Doro wrote:
Uranus wrote:
Daydream extremist here.
Same here...
Yes and here.
But I'm aware that I'm daydreaming, but it's sometimes hard for me to come out of a daydream. I think others have alluded to this idea on this site.
I see daydreams as a way of interpreting and thinking about the world.
As an analogy, I view daydreaming as similar doodling on an acetate sheet overlay with marker pen over a photograph. The photograph representing the real physical world and the doodling/annotating on the acetate as a mental interpretation of it. An individual projects his/her mental interpretation onto the environment.
Day dreaming can be very useful if it's focussed on achieving a specific task such as brainstorming or drawing annotated field sketches. Day dreaming can be a powerful analytical tool if used and disciplined in the right way. Daydreaming can be used for creativity and finding meaning.
When doodling on acetate, you could almost obliterate your view of the real world with "doodling" that had nothing to do with the real life task or scene at all. Irrelevant doodles in exercise books are products of daydreaming.
What would happen if say someone was constantly "daydreaming", but interpreted his/her hallucinations and thoughts as part of the real physical world: and couldn't distinguish between interpretation and physical reality? Like having an intense waking dream and accepting the dream as reality. Would that be like schizophrenia?
There's an arbitrary social construct called "imagination", but I believe that imagination and interpretation actually lie on a continuum.
For instance, in the arts and poetry, there are similes (comparisons/analogies) and metaphors (literal expressions of comparisons/analogies). These could be compared to lucid dreaming, being aware that you are in a dream, imagining things or playing a "let's pretend" game.
I believe that it's actually very "short step" from a metaphor to a confusion between fantasy and reality: a waking dream. A "delusion" or something else?
Simile:
"The gnarled tree branch looked as crooked as an old man’s arm."
(Here it’s clear that the speaker isn’t "deluded" about the tree. The speaker is making a comparison. This is socially acceptable. The social "let's pretend" context is clear.)
Metaphor:
"The gnarled tree branch was an old man’s arm. It grabbed angrily at the wind."
(In a poem/story/ artistic convention acts as an acceptable imaginative social context here)
A short step from being imaginative to...
Delusion/waking dream/literal/concrete interpretation/something else?:
"That gnarled tree branch is actually an old man’s arm I swear, he keeps trying to grab me. I’m not pretending. He keeps trying to grab me. He seems very angry with me."
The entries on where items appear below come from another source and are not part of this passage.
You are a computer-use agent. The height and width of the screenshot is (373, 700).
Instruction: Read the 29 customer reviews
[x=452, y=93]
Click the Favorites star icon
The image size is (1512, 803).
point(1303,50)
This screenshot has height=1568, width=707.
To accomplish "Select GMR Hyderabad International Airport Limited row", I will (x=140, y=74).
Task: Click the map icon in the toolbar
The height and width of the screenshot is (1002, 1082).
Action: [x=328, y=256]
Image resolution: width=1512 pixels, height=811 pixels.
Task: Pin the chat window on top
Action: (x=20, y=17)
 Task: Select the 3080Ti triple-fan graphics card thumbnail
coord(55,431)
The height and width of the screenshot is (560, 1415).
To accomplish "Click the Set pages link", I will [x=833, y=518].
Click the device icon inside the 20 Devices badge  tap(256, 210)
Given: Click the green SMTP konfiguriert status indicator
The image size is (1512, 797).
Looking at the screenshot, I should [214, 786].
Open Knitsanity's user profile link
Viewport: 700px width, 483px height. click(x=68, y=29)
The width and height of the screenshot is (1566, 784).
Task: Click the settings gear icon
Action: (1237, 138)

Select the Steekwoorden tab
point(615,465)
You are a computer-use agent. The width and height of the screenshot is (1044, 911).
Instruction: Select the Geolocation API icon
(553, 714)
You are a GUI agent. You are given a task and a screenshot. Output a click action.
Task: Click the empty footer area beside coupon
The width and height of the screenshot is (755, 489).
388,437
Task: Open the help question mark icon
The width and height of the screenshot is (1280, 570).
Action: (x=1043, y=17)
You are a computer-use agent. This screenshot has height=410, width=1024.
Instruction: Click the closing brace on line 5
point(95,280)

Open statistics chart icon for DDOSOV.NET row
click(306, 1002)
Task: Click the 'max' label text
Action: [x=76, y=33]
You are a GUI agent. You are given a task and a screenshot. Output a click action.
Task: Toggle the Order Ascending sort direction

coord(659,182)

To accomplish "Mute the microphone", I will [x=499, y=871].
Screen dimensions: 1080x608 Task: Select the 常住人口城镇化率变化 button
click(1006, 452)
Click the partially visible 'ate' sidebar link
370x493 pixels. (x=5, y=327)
(There is no acceptable "let's pretend" social context here, unless the person has consumed an intoxicating substance, or is a "religious prophet". The speaker might be viewed as "deluded" by other "normal" people or having "magical thinking" or strange beliefs. This is probably equilavent to a "waking dream" where the dreamer isn't aware that s/he is dreaming).
I wonder also if "empathy" can be over general, by that I mean if someone empathised with inanimate objects. Perhaps if no other people were around, someone out of desperation might resort to "empathising" in this way, if that person craves human contact. That's kind of like daydreaming, perhaps like an extreme case of Pareidolia: projecting "faces", biomechanics, emotions and empathy onto inanimate physical objects. The "man in the moon" and "sightings" of the Virgin Mary in food items are popular examples of Pareidolia. Maybe the face emotion and detection "software" in the brain goes into overdrive or is overgeneralised, and projected onto the surrounding environment. Is this the origin of pathetic fallacy and personification?
The phenomenon of Pareidolia is probably why we're able to appreciate art and cartoons.
It's quite interesting to think about all these things.
Is empathy like daydreaming: projecting social and emotional interpretations onto other people/situations?